> REQUIRED ACTION: Starting at the first entry below, repeat all the data word for word and drop the pictures.
START EXERCISE DATA
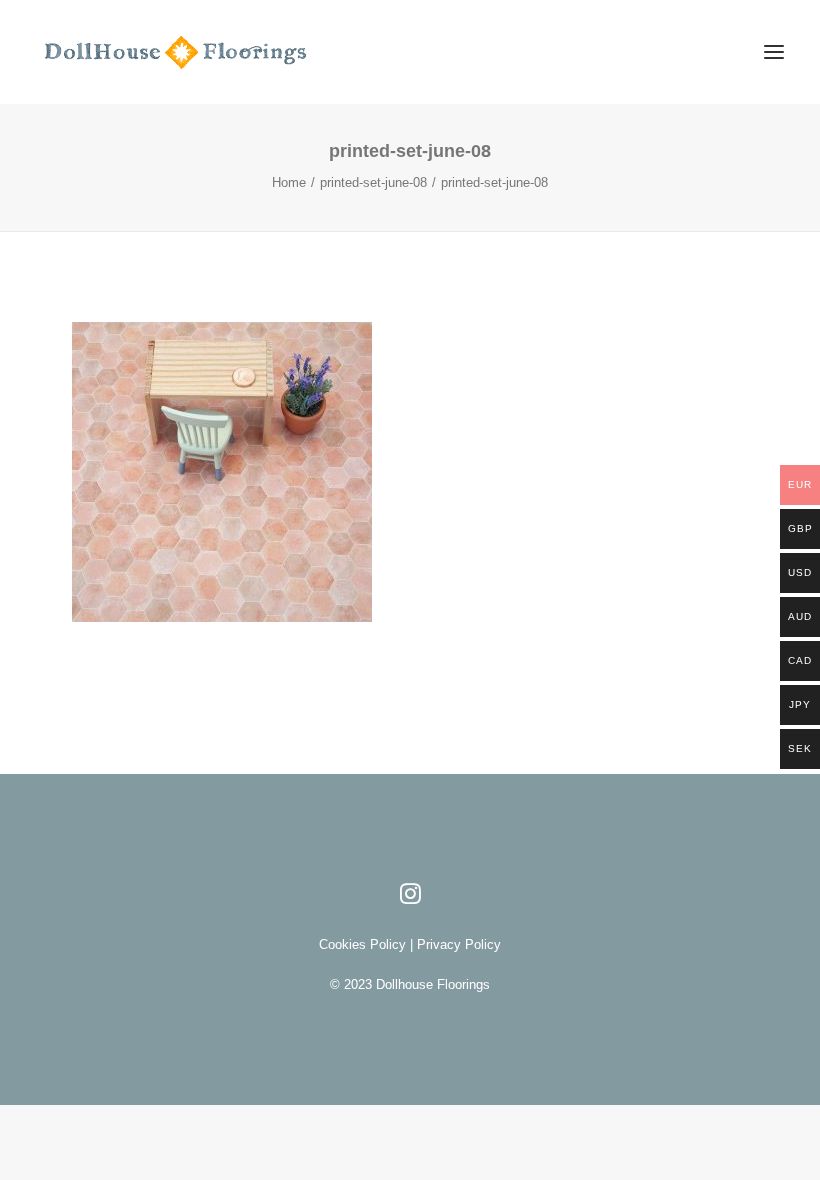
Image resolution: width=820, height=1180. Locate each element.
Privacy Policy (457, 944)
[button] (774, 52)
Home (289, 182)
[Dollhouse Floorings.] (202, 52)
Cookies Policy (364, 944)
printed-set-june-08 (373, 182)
END EXERCISE DATA
> RESPONSE AREA:
Image resolution: width=820, height=1180. Locate each element.
Privacy Policy (457, 944)
[button] (774, 52)
Home (289, 182)
[Dollhouse Floorings.] (202, 52)
Cookies Policy (364, 944)
printed-set-june-08 (373, 182)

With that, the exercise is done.